4. Weight Averaging

Weight Averaging

SWA, EMA, and ensemble-like approaches that cost almost nothing

The Best Technique Nobody Thinks About

Here is a strange fact about Parameter Golf. Among the 1,162 parsed submissions, 623 use some form of weight averaging. Of the top 10 neural-model submissions, 8 out of 10 use it. The best neural entry (PR #1056, 0.018 BPB) uses it. The second-best (PR #1114, 0.024 BPB) uses it. The third-best (PR #945, 0.027 BPB) uses it.

And yet weight averaging requires zero extra parameters. It adds no model capacity. It costs negligible training time. You can implement the most popular variant in 20 lines of Python.

So what is going on? Why does averaging a model's weights over time produce a better model than the final weights alone? The answer lives in the geometry of the loss landscape -- and once you see it, you will never train a model without weight averaging again.

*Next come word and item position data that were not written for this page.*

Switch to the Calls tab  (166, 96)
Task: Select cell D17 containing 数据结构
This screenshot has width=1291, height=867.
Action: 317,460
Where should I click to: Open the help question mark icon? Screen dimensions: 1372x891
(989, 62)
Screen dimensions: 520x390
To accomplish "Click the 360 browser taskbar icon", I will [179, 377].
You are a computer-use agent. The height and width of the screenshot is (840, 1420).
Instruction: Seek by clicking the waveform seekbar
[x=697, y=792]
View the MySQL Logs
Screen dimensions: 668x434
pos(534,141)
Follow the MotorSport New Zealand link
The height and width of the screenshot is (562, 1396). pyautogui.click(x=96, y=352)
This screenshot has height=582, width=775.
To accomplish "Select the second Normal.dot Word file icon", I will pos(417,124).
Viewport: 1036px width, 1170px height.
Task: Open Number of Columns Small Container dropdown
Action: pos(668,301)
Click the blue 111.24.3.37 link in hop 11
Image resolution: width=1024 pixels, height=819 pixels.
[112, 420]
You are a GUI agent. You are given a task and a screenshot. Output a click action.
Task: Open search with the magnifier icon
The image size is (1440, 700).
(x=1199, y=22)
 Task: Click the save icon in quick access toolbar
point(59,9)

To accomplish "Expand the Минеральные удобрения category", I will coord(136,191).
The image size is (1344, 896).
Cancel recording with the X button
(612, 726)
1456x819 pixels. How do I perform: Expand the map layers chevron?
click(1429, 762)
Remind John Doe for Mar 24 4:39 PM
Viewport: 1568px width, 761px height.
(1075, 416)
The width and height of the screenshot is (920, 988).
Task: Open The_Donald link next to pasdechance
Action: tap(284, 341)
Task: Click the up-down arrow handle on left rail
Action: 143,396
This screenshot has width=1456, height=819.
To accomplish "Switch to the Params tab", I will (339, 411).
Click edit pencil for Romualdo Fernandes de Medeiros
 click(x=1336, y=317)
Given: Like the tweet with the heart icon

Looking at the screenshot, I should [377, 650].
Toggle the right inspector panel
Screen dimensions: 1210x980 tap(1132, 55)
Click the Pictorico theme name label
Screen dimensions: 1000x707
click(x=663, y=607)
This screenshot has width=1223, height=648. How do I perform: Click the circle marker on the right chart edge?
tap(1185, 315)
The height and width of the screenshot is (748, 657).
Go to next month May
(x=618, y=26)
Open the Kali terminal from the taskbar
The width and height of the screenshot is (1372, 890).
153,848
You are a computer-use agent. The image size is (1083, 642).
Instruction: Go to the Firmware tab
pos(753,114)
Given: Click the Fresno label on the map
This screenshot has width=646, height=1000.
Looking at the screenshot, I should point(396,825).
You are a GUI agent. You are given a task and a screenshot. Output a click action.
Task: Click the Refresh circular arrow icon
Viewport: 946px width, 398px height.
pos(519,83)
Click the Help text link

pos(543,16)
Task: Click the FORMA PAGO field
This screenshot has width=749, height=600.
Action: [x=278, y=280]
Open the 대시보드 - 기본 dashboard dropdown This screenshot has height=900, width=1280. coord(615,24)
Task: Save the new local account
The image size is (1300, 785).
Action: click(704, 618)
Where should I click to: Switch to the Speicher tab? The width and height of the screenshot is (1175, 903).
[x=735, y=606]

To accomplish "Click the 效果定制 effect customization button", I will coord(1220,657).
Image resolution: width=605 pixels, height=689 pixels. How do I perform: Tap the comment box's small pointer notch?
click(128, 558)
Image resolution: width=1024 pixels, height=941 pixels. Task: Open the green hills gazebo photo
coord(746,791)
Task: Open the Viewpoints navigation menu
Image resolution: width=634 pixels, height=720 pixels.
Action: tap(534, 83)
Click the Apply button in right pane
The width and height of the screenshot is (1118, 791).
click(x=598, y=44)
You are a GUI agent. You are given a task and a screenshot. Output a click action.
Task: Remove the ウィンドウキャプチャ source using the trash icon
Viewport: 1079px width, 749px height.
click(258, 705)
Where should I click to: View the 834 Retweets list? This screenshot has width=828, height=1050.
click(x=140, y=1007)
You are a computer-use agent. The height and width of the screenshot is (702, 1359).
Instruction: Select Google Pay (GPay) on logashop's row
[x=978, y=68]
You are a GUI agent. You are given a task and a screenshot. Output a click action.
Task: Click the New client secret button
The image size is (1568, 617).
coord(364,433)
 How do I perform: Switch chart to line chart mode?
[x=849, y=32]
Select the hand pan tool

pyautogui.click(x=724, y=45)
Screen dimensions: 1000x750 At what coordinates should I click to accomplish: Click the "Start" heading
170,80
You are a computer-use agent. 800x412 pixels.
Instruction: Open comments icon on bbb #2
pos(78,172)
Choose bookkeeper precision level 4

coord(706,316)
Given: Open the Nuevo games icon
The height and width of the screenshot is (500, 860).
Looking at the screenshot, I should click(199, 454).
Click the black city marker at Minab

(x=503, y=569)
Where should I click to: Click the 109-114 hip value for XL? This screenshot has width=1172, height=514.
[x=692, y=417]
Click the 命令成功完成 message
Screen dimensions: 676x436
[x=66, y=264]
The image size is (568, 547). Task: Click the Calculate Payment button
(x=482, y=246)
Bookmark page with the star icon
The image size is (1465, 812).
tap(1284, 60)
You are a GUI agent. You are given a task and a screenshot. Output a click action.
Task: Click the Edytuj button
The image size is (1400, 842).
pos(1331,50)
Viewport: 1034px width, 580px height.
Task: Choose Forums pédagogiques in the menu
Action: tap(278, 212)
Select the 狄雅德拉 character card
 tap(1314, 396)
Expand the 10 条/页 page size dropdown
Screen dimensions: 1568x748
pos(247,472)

The Loss Landscape Intuition

Picture a wide, shallow valley in mountainous terrain. You are hiking through fog. Each step you take is guided by the slope under your feet, but you cannot see the valley as a whole. Mini-batch noise -- the randomness from seeing different slices of data each step -- blows you around like wind gusts. You zig left, zag right, stumble forward, drift back.

After a long hike, you have been wandering inside the valley for thousands of steps. You never quite reach the center. But here is the key insight: if you dropped a pin at every step and averaged all those pin locations, that average would land very close to the valley's center.

That is weight averaging. Instead of using the model from your final training step, you average together many checkpoints from the training trajectory. The averaged model sits closer to the center of the loss basin than any individual checkpoint.

Why the Center Matters

Two reasons, both critical for Parameter Golf.

First, the center generalizes better. A model at the center of a wide basin is robust to small perturbations. Shift the weights a little in any direction and the loss barely changes. A model perched on the edge of the basin is fragile -- any nudge sends it uphill.

Second, quantization is a nudge. After training, Parameter Golf submissions crush weights from float32 down to int5 or int6. That rounding introduces noise that perturbs every weight. A model at the center of a flat basin absorbs this noise gracefully. A model at the edge does not. Weight averaging makes your model quantization-friendly, which is arguably even more valuable than the raw BPB improvement.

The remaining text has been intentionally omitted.